**YOUR OBJECTIVE:** Pull out every line below that holds the word "agent".

**ENTRIES PROVIDED:**
──────────────────────────────
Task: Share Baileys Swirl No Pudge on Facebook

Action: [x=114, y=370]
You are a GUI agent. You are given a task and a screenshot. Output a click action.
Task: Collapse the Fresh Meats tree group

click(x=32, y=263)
──────────────────────────────
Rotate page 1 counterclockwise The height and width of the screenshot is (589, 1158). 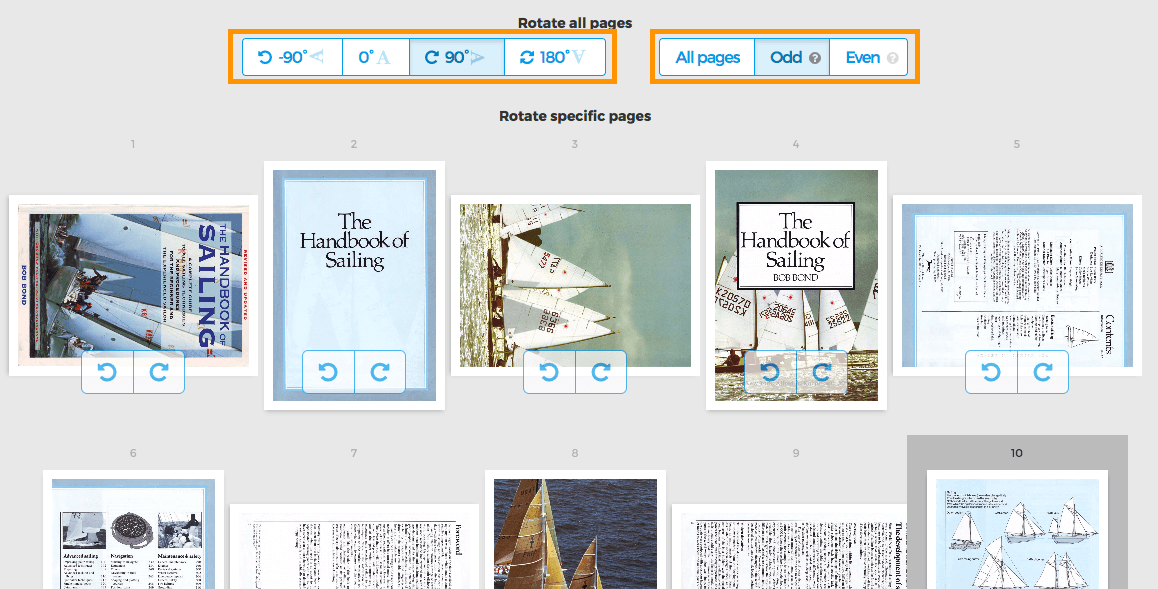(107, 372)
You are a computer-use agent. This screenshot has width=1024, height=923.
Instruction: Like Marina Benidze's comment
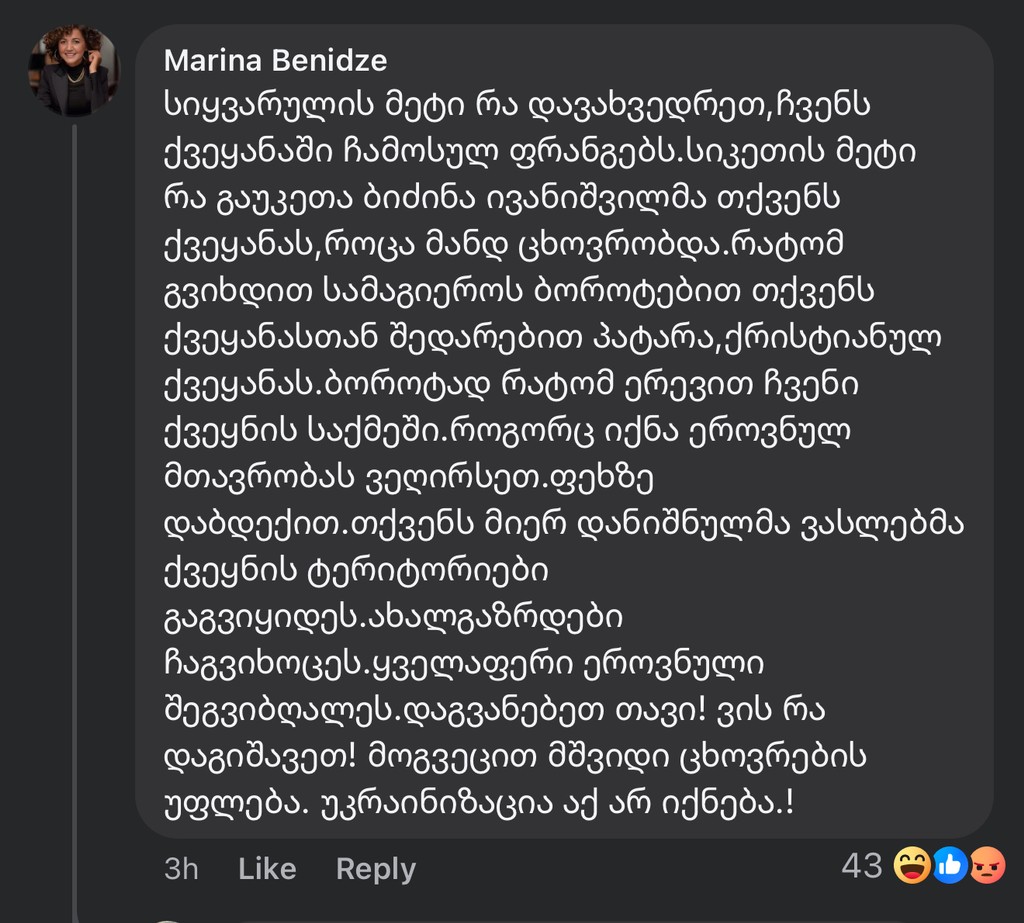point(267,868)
──────────────────────────────
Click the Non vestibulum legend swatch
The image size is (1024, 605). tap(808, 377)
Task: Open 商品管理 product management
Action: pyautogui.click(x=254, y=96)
──────────────────────────────
**ANSWER SECTION:**
You are a GUI agent. You are given a task and a screenshot. Output a click action.
You are a computer-use agent. This screenshot has width=1024, height=923.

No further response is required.